I was just finishing up with assessing, feeding etc. my second baby when my preceptor grabbed me and asked if I wanted to assist a neo with a chest tube insertion for a pneumo. Since I am always looking to get involved, I of course said yes. I was sterilely gloved and assisting with the insertion, which seemed pretty routine, right up until the kid started bleeding around the insertion site. I don't mean a little blood. I mean, blood on me, on the bed, on the neo, everywhere. Immediately our heart rate tanked and the (non-intubated) baby's sats dropped, even with blowby. The neo looks up at me and very very calmly says, "I think we nicked the pericardium. We are going to call a code now." Just like that. No drama, no fireworks, just people jumping into what looked like a finely tuned dance. I was still holding on to the sterile end of the chest tube for dear life, hoping the guidewire wouldn't slide in further and make things worse. We quickly got the chest tube secured and hooked up, and it began draining a ton of blood.
By this time, the heart rate was in the 40s, and the neo pointed at me and said, "Please do compressions." My head was screaming, I don't know how to do this!!!- but then it was like my body took over. NRP must have sunk in somewhere, because the next thing I knew I was compressing and counting, somone else bagging. The baby was intubated, epi and a bolus were given, x-rays and an echo done, blood ordered, and all the while we're just counting and compressing and bagging along... And then the coolest thing happened... The heart rate came up! Sats were in the 80s! Wait... did we just save the kid?!?!

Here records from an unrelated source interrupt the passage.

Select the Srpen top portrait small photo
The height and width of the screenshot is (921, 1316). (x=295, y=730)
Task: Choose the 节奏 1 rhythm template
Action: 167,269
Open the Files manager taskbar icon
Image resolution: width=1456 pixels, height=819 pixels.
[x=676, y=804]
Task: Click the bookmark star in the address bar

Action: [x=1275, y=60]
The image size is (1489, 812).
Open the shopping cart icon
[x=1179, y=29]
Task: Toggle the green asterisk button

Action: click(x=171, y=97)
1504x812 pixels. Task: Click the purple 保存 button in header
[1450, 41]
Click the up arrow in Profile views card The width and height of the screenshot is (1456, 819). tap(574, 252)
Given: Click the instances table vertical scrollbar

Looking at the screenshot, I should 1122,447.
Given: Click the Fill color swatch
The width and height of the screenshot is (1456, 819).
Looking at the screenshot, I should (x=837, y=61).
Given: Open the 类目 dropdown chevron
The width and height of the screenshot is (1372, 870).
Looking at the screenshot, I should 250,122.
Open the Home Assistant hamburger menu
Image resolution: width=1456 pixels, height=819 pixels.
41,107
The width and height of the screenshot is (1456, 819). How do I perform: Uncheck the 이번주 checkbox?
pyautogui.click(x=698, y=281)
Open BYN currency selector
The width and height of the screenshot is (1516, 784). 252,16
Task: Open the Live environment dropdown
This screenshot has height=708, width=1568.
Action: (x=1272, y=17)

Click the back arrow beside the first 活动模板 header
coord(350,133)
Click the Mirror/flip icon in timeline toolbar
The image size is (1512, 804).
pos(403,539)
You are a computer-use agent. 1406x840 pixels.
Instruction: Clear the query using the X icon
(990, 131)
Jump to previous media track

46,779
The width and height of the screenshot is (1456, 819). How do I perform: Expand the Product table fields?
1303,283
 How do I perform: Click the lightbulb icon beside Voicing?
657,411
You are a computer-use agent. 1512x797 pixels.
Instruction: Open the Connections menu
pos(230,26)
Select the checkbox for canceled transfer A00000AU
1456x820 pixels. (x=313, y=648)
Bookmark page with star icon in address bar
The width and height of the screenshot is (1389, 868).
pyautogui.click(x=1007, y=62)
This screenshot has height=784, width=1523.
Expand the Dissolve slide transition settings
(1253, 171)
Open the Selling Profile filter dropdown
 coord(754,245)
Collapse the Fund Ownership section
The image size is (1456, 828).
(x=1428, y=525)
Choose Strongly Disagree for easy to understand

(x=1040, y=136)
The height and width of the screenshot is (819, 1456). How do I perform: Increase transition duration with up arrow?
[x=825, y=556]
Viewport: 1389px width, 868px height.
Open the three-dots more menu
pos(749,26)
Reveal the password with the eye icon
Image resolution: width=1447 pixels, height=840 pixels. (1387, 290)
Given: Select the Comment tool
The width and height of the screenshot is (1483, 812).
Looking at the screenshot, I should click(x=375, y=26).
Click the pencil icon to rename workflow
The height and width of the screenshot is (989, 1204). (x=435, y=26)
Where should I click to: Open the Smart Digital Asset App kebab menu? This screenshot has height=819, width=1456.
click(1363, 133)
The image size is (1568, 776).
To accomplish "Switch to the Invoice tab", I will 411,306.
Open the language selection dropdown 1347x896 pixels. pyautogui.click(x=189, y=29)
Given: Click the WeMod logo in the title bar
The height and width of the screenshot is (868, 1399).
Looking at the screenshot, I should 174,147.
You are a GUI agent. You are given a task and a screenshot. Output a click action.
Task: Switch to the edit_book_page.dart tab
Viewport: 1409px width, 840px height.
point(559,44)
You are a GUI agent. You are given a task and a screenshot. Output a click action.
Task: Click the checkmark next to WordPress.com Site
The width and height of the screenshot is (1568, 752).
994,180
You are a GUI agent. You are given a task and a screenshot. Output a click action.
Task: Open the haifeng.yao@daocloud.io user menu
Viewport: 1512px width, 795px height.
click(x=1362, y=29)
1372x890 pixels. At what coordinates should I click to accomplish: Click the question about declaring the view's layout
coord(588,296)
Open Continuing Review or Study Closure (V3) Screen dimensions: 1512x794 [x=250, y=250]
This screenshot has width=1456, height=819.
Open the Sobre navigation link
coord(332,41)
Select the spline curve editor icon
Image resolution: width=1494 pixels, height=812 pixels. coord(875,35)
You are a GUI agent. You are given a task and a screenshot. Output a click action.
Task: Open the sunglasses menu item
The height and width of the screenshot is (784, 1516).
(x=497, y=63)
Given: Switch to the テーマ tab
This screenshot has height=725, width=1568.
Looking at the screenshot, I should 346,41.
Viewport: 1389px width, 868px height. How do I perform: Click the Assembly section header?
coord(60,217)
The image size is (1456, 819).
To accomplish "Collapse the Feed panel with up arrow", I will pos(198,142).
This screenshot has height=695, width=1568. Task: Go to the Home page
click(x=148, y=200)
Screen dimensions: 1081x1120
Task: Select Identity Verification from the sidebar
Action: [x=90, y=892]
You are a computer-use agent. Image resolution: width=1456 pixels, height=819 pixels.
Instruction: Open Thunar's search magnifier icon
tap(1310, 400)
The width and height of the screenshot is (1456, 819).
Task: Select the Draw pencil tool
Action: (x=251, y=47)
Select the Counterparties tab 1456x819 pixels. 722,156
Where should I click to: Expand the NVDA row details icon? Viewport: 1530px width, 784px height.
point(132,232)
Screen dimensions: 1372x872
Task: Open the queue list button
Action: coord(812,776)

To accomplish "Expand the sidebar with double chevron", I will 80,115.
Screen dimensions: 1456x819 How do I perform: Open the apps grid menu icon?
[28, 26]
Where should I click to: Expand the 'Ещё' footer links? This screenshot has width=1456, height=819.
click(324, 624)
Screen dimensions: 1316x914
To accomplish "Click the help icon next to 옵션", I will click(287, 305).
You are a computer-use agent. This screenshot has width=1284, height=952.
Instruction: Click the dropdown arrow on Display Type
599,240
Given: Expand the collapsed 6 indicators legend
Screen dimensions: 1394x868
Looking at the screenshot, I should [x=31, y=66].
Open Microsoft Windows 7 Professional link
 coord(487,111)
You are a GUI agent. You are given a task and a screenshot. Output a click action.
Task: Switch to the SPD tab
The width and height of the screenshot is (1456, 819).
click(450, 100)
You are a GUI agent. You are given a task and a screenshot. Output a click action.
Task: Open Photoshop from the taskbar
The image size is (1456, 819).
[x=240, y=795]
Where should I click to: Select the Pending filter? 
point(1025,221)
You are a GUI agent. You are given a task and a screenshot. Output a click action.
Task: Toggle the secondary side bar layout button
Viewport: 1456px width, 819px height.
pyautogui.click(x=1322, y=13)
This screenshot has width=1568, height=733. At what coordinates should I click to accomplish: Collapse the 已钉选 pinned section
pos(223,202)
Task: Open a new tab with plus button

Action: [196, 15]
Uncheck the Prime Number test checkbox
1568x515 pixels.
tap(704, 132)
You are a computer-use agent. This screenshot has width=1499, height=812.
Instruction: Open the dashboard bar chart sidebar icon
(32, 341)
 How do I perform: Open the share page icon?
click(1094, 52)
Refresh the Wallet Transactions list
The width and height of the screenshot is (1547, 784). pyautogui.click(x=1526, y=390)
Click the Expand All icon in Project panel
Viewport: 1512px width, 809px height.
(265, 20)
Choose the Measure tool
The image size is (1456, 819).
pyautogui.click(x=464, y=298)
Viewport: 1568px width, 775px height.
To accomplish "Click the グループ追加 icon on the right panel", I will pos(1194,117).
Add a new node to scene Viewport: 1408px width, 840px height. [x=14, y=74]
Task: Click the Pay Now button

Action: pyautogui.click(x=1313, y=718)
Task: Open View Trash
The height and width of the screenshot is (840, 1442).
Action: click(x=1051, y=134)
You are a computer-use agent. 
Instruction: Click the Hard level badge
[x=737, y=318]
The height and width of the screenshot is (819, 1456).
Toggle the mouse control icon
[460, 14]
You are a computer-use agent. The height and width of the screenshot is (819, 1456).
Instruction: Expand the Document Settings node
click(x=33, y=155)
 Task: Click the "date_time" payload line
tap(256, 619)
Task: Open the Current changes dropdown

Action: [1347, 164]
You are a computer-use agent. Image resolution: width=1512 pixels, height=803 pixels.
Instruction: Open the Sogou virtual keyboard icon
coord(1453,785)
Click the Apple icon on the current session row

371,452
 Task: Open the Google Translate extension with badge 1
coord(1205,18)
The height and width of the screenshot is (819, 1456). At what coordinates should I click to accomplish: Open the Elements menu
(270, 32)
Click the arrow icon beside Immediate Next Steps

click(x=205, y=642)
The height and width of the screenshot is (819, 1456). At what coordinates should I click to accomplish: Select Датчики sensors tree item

It was the neatest thing ever... I mean, no neat in a good way, but neat in the way nurses think wounds and gross injuries, etc are cool. I guess I was most impressed with the way everyone just knew what to do, and did it. It was so calm, no yelling, no panic. When it was over, though, I definitely had to SIT DOWN! It took me a good 30 minutes to quit shaking and get over the adrenaline rush, and all day long the other nurses kept coming by my corner to check on the "poor new orientee who coded the baby," LOL. I just wanted to share... it was definitely an experience that I will never forget!!
P.S. The last echo, right before I left, showed that the blood in the pericardial sac had been reabsorbed. The baby was very stable on the vent, and the chest tube was no longer draining blood. Yea!